El Santo Padre no pudo reprimir un conato de frustración al verse impedido de reeditar las escenas posteriores de lo que prometía ser una cinta de mal gusto. Por el momento la información estaba perdida en el almacén de una memoria prodigiosa que retenía sin fatiga millares de palabras correspondientes a más de cincuenta idiomas y dialectos. En otras circunstancias habría podido citar por orden alfabético los nombres de los quinientos jardineros que a esa hora daban inicio a sus tareas en los jardines del Vaticano —los más bellos y cuidados del mundo—, e incluso los apellidos, el rango, la jerarquía y el santo y seña de los hombres que acompañaron al Gran Almirante en su viaje de descubrimiento, y a Magallanes en su odisea de circunnavegación del globo terrestre, sin hablar de los soldados que participaron en la primera cruzada. Pero todo eso era nada en comparación con otras proezas que daban fama a su inteligencia. A los doce años conocía por pelos y señales las obras monumentales de los padres de la iglesia y se sabía de memoria la edición condensada de ochocientos cincuenta páginas de la Summa teológica de Santo Tomás de Aquino, del mismo modo que conocía los detalles más íntimos sobre las vidas ejemplares de santos y mártires, sin olvidar a las once mil vírgenes.

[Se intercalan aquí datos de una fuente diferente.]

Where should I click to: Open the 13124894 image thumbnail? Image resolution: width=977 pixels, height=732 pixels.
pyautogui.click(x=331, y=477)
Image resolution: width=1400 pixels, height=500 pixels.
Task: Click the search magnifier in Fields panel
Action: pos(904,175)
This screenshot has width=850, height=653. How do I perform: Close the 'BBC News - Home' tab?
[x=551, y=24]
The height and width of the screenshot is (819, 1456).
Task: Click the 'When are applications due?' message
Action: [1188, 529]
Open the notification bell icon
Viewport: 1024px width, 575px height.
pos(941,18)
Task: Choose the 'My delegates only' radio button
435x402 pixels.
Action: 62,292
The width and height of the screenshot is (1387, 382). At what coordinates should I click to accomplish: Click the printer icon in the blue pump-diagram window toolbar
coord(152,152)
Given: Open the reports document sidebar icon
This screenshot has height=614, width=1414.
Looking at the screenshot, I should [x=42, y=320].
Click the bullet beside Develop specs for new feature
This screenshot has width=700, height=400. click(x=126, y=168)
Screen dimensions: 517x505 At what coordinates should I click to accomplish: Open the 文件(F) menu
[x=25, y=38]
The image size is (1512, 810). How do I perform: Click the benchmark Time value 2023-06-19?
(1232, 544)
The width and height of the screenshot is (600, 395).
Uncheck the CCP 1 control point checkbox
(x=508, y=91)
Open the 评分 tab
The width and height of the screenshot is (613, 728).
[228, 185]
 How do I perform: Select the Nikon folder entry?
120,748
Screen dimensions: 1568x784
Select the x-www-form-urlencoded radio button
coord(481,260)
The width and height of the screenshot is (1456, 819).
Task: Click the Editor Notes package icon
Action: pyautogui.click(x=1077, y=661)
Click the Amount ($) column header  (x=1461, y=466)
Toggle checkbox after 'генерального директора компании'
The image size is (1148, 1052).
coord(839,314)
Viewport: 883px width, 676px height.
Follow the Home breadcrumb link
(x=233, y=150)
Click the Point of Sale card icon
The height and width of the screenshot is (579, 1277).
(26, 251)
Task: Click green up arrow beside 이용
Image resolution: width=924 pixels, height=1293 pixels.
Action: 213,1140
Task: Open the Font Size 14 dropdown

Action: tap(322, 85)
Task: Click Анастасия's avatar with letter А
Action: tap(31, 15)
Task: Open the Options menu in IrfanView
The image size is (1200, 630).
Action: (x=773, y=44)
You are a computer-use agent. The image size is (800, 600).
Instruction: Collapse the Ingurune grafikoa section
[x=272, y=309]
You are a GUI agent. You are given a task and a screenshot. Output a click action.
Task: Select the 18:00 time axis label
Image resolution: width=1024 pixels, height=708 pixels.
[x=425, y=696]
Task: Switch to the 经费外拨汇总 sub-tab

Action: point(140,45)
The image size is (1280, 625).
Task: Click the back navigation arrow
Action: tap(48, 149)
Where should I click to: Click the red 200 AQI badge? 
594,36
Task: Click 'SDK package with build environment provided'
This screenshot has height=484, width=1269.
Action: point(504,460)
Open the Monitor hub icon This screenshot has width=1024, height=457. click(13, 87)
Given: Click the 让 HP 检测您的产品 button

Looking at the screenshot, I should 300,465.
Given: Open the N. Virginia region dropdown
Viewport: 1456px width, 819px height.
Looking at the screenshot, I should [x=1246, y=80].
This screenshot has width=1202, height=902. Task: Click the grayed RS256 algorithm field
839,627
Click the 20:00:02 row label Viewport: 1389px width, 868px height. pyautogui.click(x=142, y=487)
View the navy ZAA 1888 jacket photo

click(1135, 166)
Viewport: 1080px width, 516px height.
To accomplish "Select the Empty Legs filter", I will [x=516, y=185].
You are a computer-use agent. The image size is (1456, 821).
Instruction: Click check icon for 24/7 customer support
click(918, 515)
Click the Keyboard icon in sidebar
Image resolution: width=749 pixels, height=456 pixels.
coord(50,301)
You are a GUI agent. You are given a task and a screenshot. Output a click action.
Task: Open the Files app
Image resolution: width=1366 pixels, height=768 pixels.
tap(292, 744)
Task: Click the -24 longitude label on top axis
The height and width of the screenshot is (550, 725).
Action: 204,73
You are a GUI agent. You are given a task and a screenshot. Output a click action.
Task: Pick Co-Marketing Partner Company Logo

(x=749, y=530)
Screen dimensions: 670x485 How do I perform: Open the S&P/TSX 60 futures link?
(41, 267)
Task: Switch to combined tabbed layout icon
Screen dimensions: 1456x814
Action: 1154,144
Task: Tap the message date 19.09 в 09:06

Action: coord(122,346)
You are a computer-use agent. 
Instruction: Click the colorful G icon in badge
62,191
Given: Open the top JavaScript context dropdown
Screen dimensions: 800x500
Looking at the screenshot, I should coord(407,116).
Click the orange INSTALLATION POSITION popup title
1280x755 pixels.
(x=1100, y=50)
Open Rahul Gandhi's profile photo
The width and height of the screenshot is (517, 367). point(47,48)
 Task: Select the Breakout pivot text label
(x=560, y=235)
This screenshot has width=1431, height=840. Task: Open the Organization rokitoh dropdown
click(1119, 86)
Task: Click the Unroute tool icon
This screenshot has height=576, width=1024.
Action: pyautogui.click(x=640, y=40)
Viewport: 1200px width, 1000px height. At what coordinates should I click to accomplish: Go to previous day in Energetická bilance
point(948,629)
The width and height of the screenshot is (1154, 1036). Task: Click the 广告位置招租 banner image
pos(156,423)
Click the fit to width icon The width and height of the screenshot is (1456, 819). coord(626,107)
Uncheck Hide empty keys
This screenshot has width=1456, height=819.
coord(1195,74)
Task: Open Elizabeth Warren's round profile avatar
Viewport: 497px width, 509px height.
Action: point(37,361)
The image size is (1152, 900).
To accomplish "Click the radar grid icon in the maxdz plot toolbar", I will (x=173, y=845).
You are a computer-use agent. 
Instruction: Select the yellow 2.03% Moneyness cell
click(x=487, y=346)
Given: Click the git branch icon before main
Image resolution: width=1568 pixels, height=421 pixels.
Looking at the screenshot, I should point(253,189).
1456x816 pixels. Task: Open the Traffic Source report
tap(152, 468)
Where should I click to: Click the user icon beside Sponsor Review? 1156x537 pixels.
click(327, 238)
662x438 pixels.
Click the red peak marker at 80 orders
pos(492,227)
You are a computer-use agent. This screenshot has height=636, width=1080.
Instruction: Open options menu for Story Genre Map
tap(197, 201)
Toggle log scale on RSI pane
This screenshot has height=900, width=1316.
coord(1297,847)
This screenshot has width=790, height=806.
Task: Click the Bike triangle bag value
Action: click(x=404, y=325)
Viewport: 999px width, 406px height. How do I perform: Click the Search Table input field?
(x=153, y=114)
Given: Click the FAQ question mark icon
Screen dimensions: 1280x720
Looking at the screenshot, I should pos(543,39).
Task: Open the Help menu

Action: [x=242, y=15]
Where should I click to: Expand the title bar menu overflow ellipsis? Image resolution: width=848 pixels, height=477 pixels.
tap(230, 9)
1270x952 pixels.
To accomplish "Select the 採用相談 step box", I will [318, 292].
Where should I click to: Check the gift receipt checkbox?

Ahora, sin embargo, agobiado por el esfuerzo de recobrar la luz del entendimiento, ni siquiera estaba seguro de ser quien era, si era quien creía que era, y

 durante un largo minuto lo invadió el terror de que lo hubieran cambiado por otro, como en las pesadillas de su infancia. Para colmo, la cabeza comenzaba a martillarle puntualmente, y mientras más se empeñaba en despejar la incógnita, más se le enturbiaba el agua de la razón. En la misma medida se le acentuaba el martilleo de dolor en la cabeza, que ya era de por sí un dolor grande, terrible, casi del mismo tamaño de su cabeza papal.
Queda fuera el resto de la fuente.